Garrison information
- Garrison: 56th Range Management Office

Airfield information
- Identifiers: ICAO: KGXF, FAA LID: GXF, WMO: 747240
- Elevation: 269.1 metres (883 ft) AMSL
Runways
| Direction | Length and surface |
| 17/35 | 2,591.4 metres (8,502 ft) asphalt |

= Gila Bend Air Force Auxiliary Field =

Airfield in Maricopa County, Arizona, US

Gila Bend Air Force Auxiliary Field is a United States Air Force auxiliary airfield used as an emergency landing facility by Luke Air Force Base and Davis-Monthan Air Force Base aircraft and units from other nearby bases using the Barry M. Goldwater Air Force Range complex. The airfield is located 3.5 mi south of Interstate 8 and the central business district of Gila Bend, in Maricopa County, Arizona, United States.

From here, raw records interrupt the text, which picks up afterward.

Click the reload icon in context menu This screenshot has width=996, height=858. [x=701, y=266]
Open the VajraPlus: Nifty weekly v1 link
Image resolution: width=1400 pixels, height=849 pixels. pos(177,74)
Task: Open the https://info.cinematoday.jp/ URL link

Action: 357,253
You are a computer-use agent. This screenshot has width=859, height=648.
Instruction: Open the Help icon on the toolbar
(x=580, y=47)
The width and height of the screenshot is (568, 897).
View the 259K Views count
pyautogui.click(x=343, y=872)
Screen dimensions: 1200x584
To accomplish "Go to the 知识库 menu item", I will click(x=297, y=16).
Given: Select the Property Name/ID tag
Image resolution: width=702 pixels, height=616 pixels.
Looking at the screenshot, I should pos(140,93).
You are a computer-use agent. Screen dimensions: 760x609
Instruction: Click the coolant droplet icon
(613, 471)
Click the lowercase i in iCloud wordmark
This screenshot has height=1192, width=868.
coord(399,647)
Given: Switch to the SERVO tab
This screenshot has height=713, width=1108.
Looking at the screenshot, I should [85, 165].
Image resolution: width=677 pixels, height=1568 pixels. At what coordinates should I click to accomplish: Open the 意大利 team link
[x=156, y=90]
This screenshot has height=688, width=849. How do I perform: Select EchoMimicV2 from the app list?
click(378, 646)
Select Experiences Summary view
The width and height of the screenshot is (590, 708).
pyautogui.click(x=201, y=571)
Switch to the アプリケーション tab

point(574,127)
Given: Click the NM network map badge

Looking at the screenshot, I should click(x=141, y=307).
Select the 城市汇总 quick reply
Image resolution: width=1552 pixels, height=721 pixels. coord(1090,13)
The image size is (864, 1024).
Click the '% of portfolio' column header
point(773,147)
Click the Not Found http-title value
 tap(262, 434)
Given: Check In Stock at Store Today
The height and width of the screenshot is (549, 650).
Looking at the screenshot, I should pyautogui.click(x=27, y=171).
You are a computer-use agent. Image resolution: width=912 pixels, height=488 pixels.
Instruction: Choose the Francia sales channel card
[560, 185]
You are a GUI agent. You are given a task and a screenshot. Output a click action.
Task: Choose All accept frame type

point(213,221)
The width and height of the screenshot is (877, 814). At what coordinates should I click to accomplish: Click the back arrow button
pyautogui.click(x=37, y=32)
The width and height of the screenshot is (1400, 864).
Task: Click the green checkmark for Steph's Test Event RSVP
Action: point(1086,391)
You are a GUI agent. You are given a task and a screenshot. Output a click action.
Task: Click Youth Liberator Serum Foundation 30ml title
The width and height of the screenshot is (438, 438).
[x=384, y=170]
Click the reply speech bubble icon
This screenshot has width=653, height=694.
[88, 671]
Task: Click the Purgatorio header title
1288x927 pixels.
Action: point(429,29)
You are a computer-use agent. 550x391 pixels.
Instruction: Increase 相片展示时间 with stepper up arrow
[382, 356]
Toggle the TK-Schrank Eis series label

Although many US airports use the same three-letter location identifier for the FAA and IATA, this facility is assigned GXF by the FAA but has no designation from the IATA.

==History==
The facility was opened in July 1942 when it was part of the Gila Bend Gunnery Range. During World War II it was under the command of the 492d (Reduced) Army Air Force Base Unit, AAF West Coast Training Center. It served as the range headquarters for a massive bombing and gunnery range, now known as the Barry M. Goldwater Range, and for maintenance of the range and range targets. It remained an active Air Force facility staffed by USAF personnel until approximately 1995. It was also used as an auxiliary landing field. As of 2011, this role is handled by private contractors utilizing portions of the facility.

Auxiliary fields to Gila Bend AFAF (all on the Goldwater Range) are:

- Gila Bend #6/Williams AAF #4:
- Gila Bend #6/Williams AAF #5:
- Gila Bend #6/Williams AAF #6:

== Facilities ==
Gila Bend Air Force Auxiliary Field has one runway designated Rwy 17/35 with an asphalt surface measuring 8500 × 150 ft.